5) The Tube Music Network
Hey, do you remember when VH1 Classic played all types of great videos 24 hours a day? Yes, those were great days, but they’re long gone. Those idiots at MTV Networks have taken a perfectly good channel and made it look like the VH1 of the late ’90s. Now all I see is Behind the Music: Guns n’ Roses and Classic Albums: Phil Motherfucking Collins Face Motherfucking Value. What a fucking joke. Where are my weird clips from Echo and the Bunnymen and Love and Rockets? Well, some of them seemed to have moved to The Tube. It’s not a copy of VH1 Classic, it’s something a bit odder. When a video block goes The Doors’ “Roadhouse Blues,” Death Cab For Cutie’s “I Will Follow You Into the Dark,” Dido’s “White Flag” and then Led Zeppelin “Communication Breakdown,” you know that this is not a cookie cutter music video channel. I like the fact that never ever know exactly what I’m going to get when I put the Tube on.

4) Entourage (HBO)
This show about a superstar actor and his leaching pals keeps getting better and better. Emmy winner Jeremy Piven keeps perfecting the role of a lifetime as crazed agent Ari Gold, and the loads of guest stars (Martin Landau, Beverly D’Angelo, Ed Burns, Seth Green) playing themselves or charactures of other Hollywood types can sometime make your head spin with all the inside Hollywood chatter. And it didn’t hurt that a major plot point hinged on the making of a Ramones movie. Next summer can’t get here fast enough.

3) Sportsnet New York
Let’s see, a channel that does the Mets games that look better than they ever did before, has great announcers (Gary Cohen, Keith Hernandez, Ron Darling), includes extensive pre-and-post game coverage and shows great Mets games from the past? Sign me up. Seriously, how could I not spend 20 hours a week watching this channel? Sportsnet New York also allowed Keith Hernandez to morph into the most talked about analyst in baseball. Where else could I hear such crazy tidbits like he can’t drink Kaluha anymore because of one spring training with Ron Hunt; Hernandez stating he liked Eddie Vedder better as a solo artist; or repeatedly hear that the Mets had a reliever named Jose Feliciano. In 2007 I’m looking forward to Hernandez starting to booze it up in the first extra inning game he has to sit through.

2) 24 (FOX)
How does a show in its fifth season come up with its best work yet? It’s unheard of. Yet season 5 of 24 was one of the best 24 episodes of television I’ve ever watched. Every hour I kept getting more and more tense, sitting on the edge of my futon and wondering what crazy evil scheme was going to burst onto my screen. How the producers will get Jack Bauer get out of China and back to the U.S. to once again save us from terrorists should be interesting.

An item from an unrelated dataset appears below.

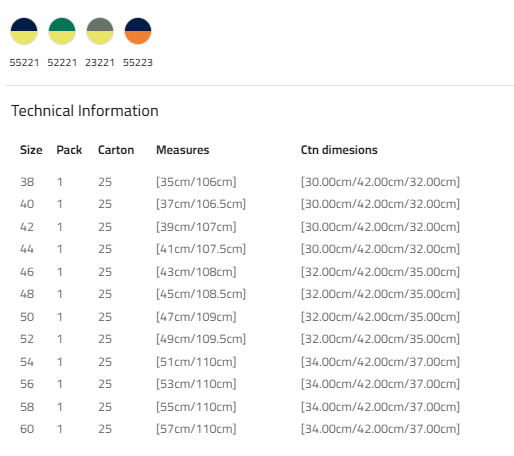
Task: Select the navy and yellow swatch 55221
Action: tap(24, 31)
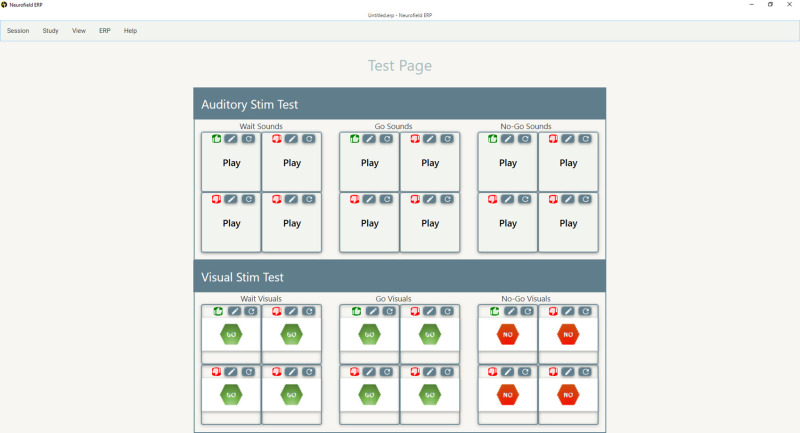Screen dimensions: 800x433
Task: Toggle green thumbs-up on first No-Go Sounds tile
Action: point(492,139)
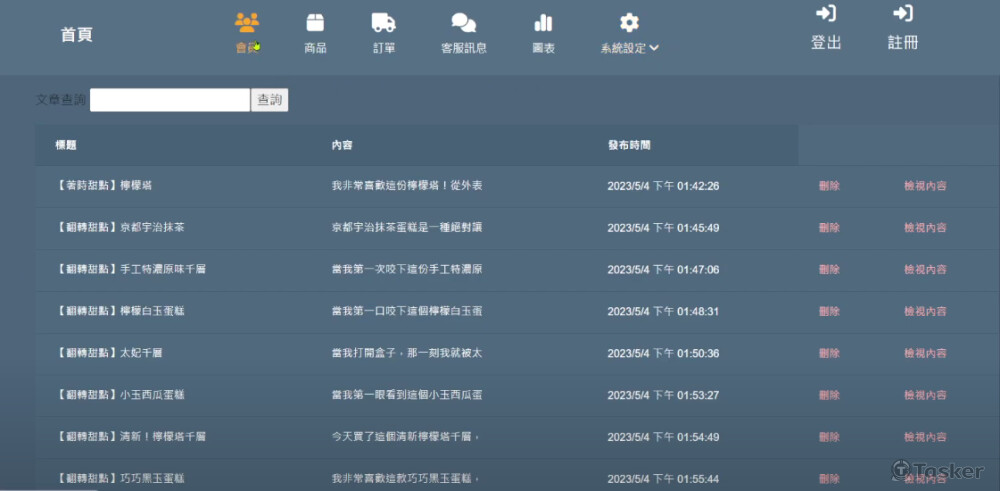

1) When the Levees Broke: A Requiem in Four Acts (HBO)
Years from now, when we look back on how the American government completely let down the folks of New Orleans, I believe this stunning four hour document will be used in classrooms around the country as a tool to explain how a great city was abandoned by it’s elected officials. Spike Lee might not ever make as important a film as this one. If you’ve seen it and it didn’t make you upset at all, then you must be and even colder son of a bitch than I am. Or you must be George W. Bush.